Un tsunami au Japon le 5 juillet ? La prédiction d’un manga inquiète les touristes et locaux

En 1999, Ryo Tatsuki publiait son dernier manga, « Mes visions du futur ». Dans celui-ci, elle prédit que « le plancher océanique entre le Japon et les Philippines » va se fracturer et qu’un tsunami « trois fois plus haut que celui du grand séisme de l’est du Japon de mars 2011 » va frapper le sud-ouest du Japon.
Plutôt que de le considérer comme une simple histoire sensationnaliste, de nombreux Japonais la prennent très au sérieux. Parce que Ryo Tatsuki ne définit pas son oeuvre comme un manga traditionnel, mais plutôt comme une retranscription de ses rêves les plus étranges. Depuis 1985, elle consigne dans un journal intime ses rêves, visions et images qu’elle perçoit comme annonciatrices. Elle les a pris comme base pour écrire ses récits. Dans les différents volumes parus, l’autrice est donc la protagoniste.
Après la publication de «Mes visions du futur», elle a décidé d’arrêter d’écrire et a disparu un long moment de la scène publique. Ses histoires étaient à l’origine peu populaires au Japon, mais à partir des années 2010, elles ont commencé à susciter l’intérêt. Sur la couverture de l’un des volumes, dans un coin d’article d’un journal, il est inscrit : « Grande catastrophe en mars 2011 ». Très vite, beaucoup ont fait le lien entre ce titre et le séisme de Tōhoku, survenu le 11 mars, qui a provoqué l’accident nucléaire de Fukushima.
Une communauté s’est alors formée autour de l’autrice et s’est mise à croire ses prédictions. Ryo Tatsuki est finalement sortie de son silence pour apporter des précisions sur ses rêves. Elle affirme, entre autres, avoir rêvé de la mort de Freddie Mercury ou encore avoir vu à plusieurs reprises le mont Fuji entrer en éruption. Selon elle, ces visions symboliseraient une crise mondiale ou la pandémie que nous avons vécue en 2020.
Concernant la mention de la catastrophe en 2011, la mangaka a réfuté les théories, affirmant qu’il s’agissait en réalité d’une prédiction pour une catastrophe future, prévue selon elle pour le 5 juillet 2025. Elle dit avoir rêvé qu’elle volait au-dessus de l’océan lorsque soudain les fonds marins ont explosé, provoquant un tsunami trois fois plus important que celui de 2011. Cette vision a eu un tel retentissement qu’un film inspiré de celle-ci a été réalisé.
Depuis, les Japonais et les touristes sont inquiets. Pourtant, aucune preuve scientifique indique que cela pourrait se produire. Ryoichi Nomura, directeur de l’Agence nationale japonaise de météorologie, n’y croit absolument pas et ne comprend pas qu’une partie de la population puisse écouter l’autrice.
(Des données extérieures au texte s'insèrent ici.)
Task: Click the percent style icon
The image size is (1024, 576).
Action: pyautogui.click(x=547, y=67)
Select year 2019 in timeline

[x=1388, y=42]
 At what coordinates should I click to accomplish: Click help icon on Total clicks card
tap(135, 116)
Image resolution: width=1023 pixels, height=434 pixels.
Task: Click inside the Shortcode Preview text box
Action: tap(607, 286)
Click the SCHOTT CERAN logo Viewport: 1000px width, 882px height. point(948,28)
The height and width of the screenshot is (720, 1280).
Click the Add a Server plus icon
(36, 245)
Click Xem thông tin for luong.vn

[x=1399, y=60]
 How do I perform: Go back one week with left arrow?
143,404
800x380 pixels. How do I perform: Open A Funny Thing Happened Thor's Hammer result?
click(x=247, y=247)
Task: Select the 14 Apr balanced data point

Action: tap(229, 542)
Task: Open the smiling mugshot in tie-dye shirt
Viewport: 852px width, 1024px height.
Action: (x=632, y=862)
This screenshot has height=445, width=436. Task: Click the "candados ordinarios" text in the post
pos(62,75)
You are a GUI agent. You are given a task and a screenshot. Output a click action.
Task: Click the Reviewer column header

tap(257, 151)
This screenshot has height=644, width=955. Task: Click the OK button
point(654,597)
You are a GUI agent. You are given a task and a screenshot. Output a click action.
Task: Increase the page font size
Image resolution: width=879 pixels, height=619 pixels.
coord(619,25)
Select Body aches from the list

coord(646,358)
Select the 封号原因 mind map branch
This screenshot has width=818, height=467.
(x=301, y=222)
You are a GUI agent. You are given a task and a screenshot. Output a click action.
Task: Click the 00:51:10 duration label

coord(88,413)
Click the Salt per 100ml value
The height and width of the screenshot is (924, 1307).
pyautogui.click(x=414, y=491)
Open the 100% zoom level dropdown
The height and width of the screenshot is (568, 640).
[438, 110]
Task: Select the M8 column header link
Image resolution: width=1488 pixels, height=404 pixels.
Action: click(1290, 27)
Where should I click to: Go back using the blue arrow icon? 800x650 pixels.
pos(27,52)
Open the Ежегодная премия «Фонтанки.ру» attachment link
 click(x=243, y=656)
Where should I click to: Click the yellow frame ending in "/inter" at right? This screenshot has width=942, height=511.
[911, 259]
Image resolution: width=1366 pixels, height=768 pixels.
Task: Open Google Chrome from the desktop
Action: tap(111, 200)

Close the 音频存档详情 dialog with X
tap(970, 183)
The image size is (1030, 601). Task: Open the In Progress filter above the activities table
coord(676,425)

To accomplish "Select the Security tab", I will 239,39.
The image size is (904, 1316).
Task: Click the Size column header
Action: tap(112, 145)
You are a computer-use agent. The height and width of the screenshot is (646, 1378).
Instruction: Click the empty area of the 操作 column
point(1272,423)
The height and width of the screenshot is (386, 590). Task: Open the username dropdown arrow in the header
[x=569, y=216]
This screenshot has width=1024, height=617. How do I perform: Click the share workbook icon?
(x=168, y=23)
Il qualifie ces prédictions de « pures balivernes » au micro de la matinale de RTS.
Il admet toutefois qu’il est difficile de nier totalement la possibilité qu’un tsunami ait lieu. « Au Japon, un séisme peut se produire en tout lieu et à tout moment. Par conséquent, il est nécessaire de vérifier que l’on y est préparé », soulève-t-il. Ainsi, comme tous les autres jours de l’année, les personnes présentes au Japon doivent se montrer vigilantes et se préparer à la moindre éventualité, sans pour autant penser que cela va arriver ce samedi.